• What you need to do:
Output the line that contains "Click the Add button" together with each line after it, through the final line of the listing below, word for word; omit pictures.

┄┄┄┄┄┄┄┄┄┄┄┄┄┄┄┄┄┄┄┄

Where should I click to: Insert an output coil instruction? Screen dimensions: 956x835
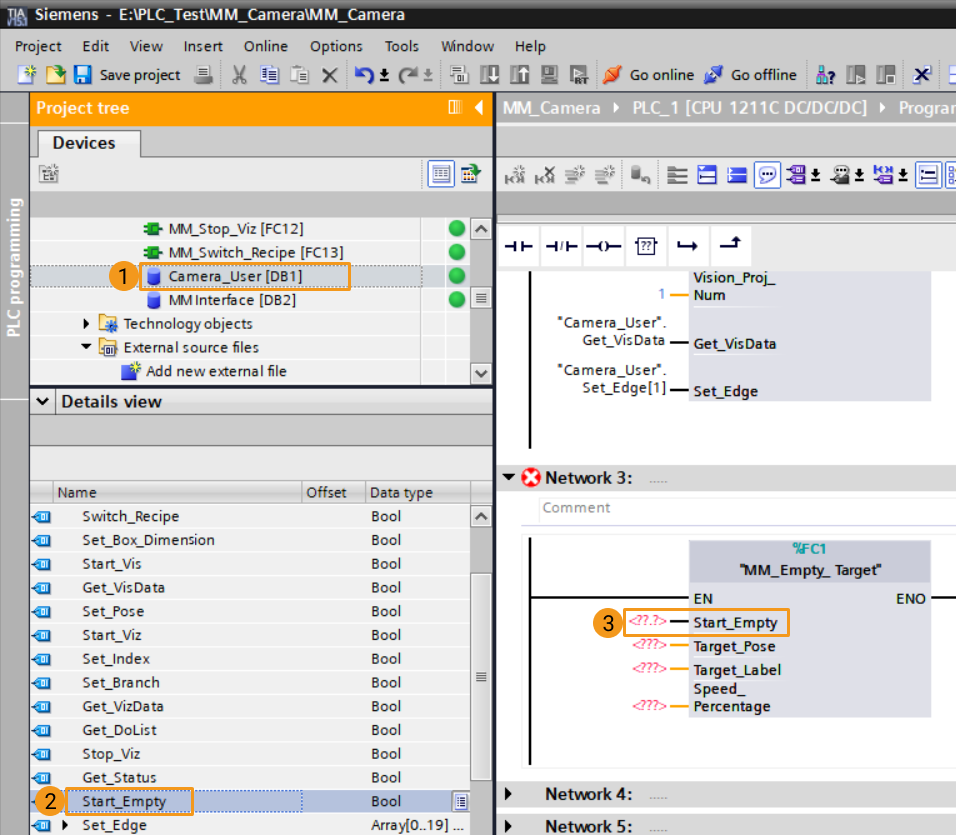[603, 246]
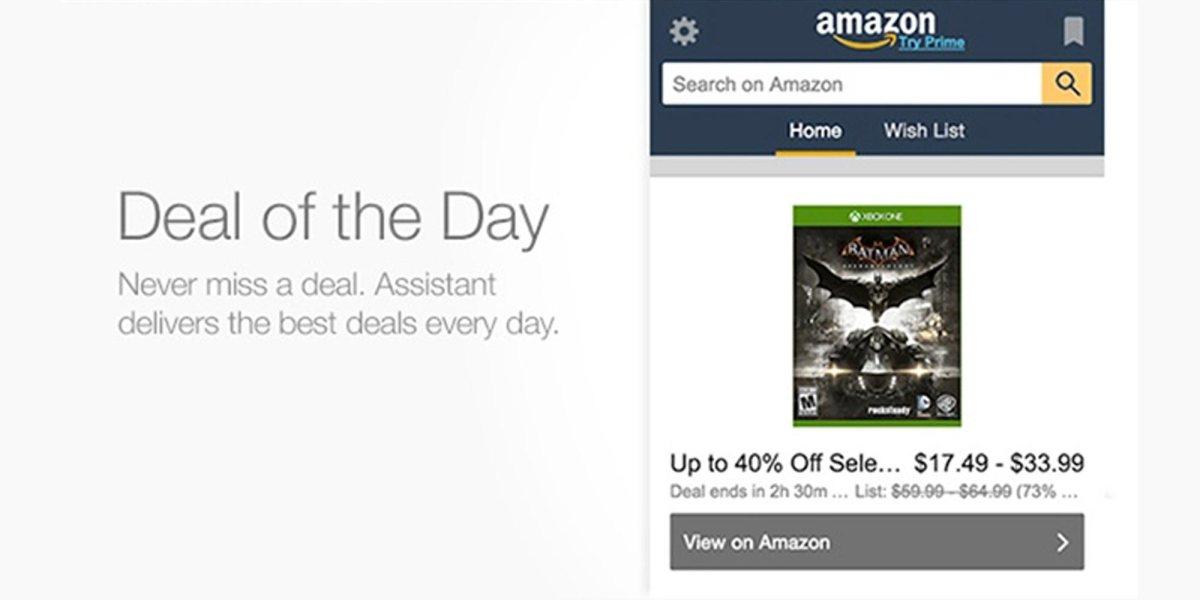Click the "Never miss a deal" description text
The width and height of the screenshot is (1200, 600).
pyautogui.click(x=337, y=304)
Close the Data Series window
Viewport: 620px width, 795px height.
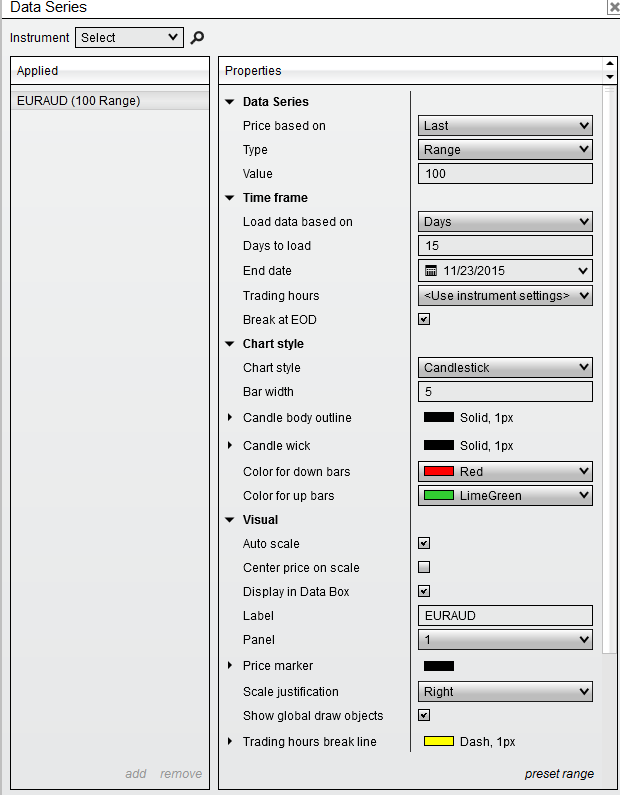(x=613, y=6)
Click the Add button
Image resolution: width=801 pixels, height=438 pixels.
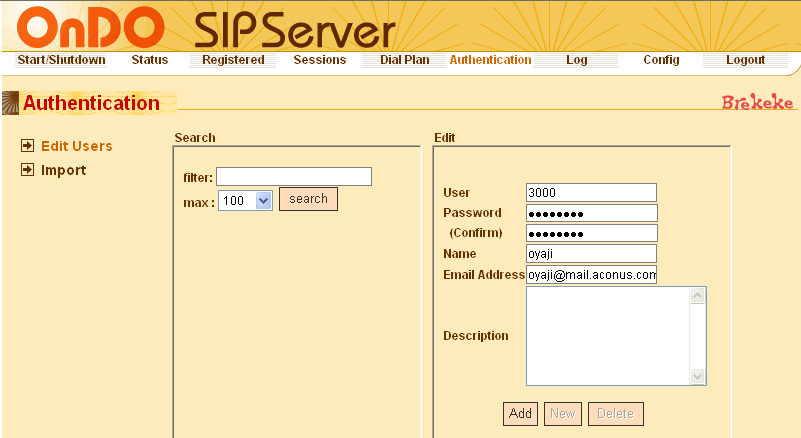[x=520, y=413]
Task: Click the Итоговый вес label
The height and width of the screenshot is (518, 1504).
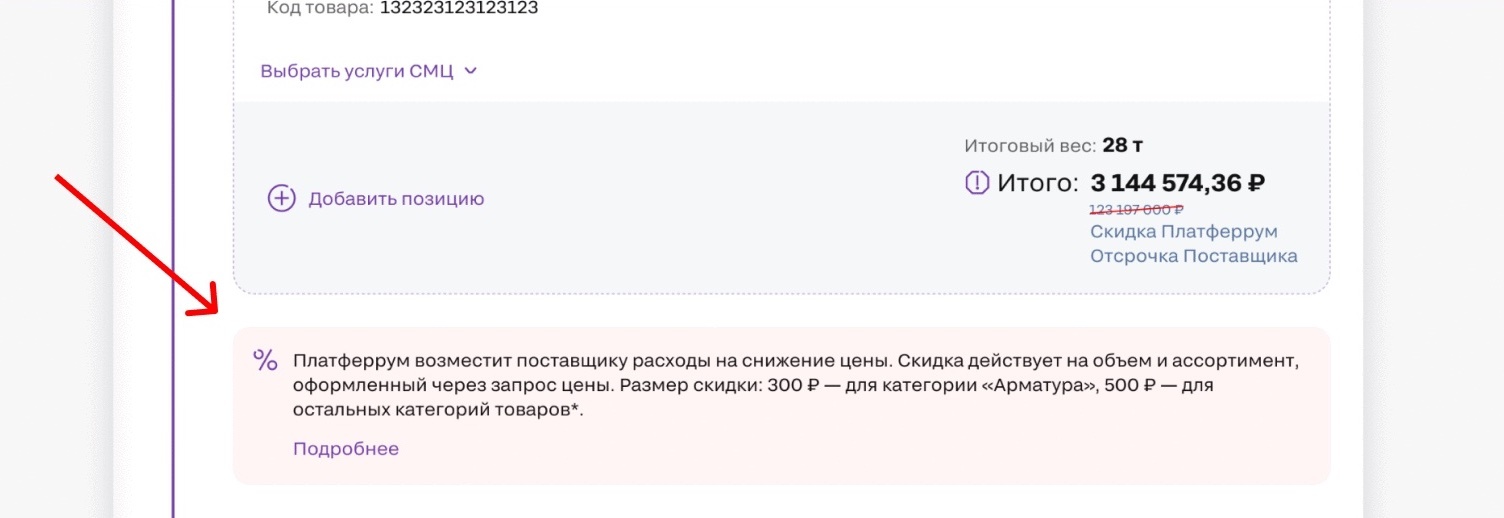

┄┄┄┄┄┄┄┄┄┄┄┄┄┄┄┄┄┄┄┄

• Your response:
Click the Add button
Image resolution: width=801 pixels, height=438 pixels.
[x=520, y=413]
Task: Click the Итоговый вес label
The height and width of the screenshot is (518, 1504).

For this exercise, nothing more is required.